Amongst writers too hard work is admired, but it's also very slightly suspect.  We may praise Anthony Trollope for getting up at 5.30am each morning and writing 3,000 words before leaving for his day’s work at the Post Office (if he finished a novel before 8.30 he would take a fresh sheet of paper and start on the next); but our admiration is not unmitigated: his routine sounds anything but inspiring or inspired.

In The Courtier (1528) Baldassare Castiglione coined the useful term sprezzatura to denote the seemingly effortless skill with which a courtier should be able to ride, fence, dance, play an instrument, and so on. Its employment as a positive description is interesting, for the word comes from the Italian for “contempt” or “negligence”, qualities we don't normally admire. But aren't masters of sprezzatura merely con merchants, working feverishly behind the scenes to acquire the skills they pretend to have naturally?

More fundamentally, why should we praise people for having talent in the first place? While some people certainly have more natural ability than others (no matter how hard I train I will never be able to run as fast as Usain Bolt), surely being given a head start by your DNA doesn't make you praiseworthy, any more than winning the lottery or inheriting a business empire makes you a hardworking entrepreneur. Anyway, why would we want to look like someone who’s never had to try? Aren't the admirable people the ones who do a lot with the resources they have?

- - -

The task: Say whether each of these statements agrees with the passage on hard work and talent, giving yes or no along with the deciding words of the passage, quoted exactly. 1. Trollope wrote 3,000 words before leaving for his day's work at the Post Office. 2. The word sprezzatura comes from the Italian for "pride." 3. The writer believes that with enough training they could run as fast as Usain Bolt.

Material supplied:
- - -

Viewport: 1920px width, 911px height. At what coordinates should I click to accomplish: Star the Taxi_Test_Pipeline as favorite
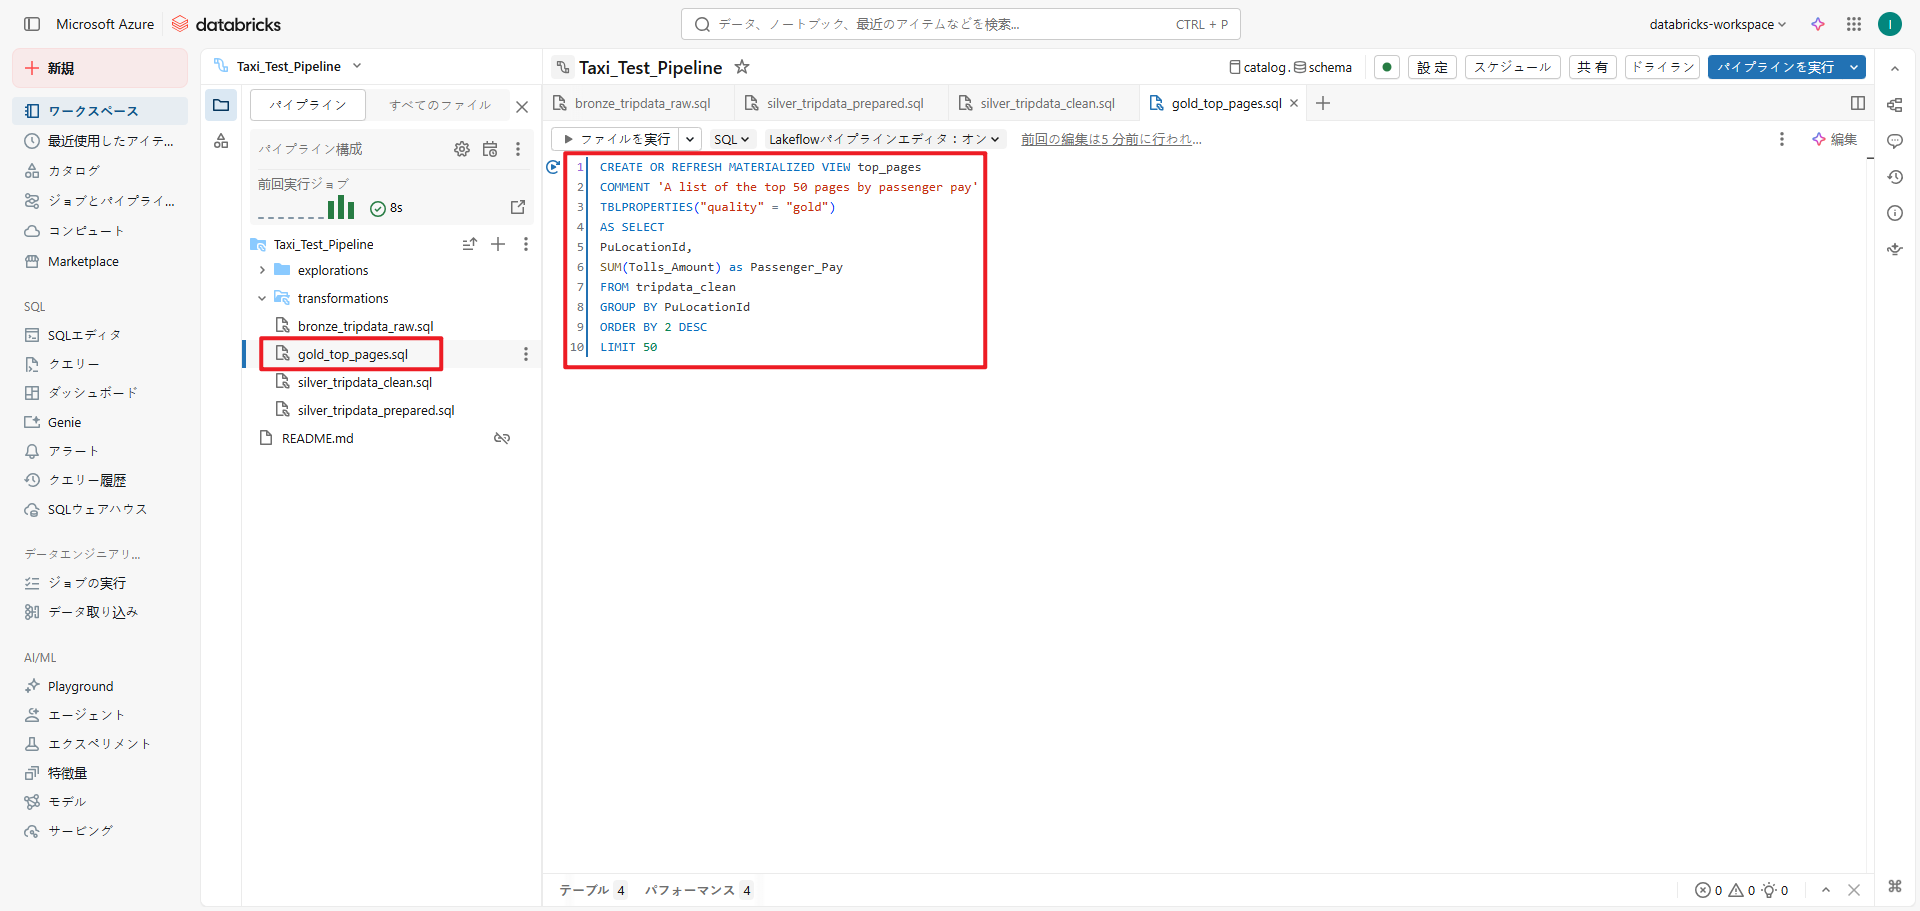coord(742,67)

- - -

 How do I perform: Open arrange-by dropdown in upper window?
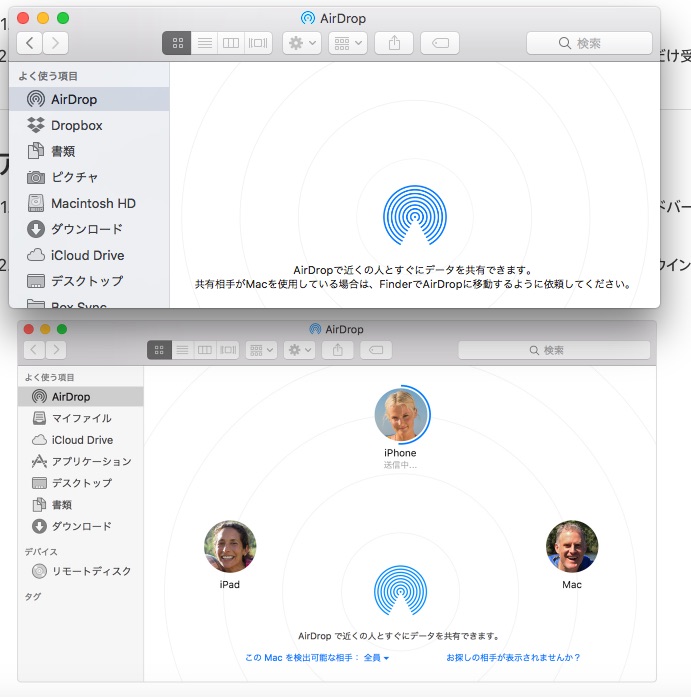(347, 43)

- - -

Result:
1. Yes: "writing 3,000 words before leaving for his day’s work at the Post Office"
2. No: "the word comes from the Italian for “contempt” or “negligence”"
3. No: "no matter how hard I train I will never be able to run as fast as Usain Bolt"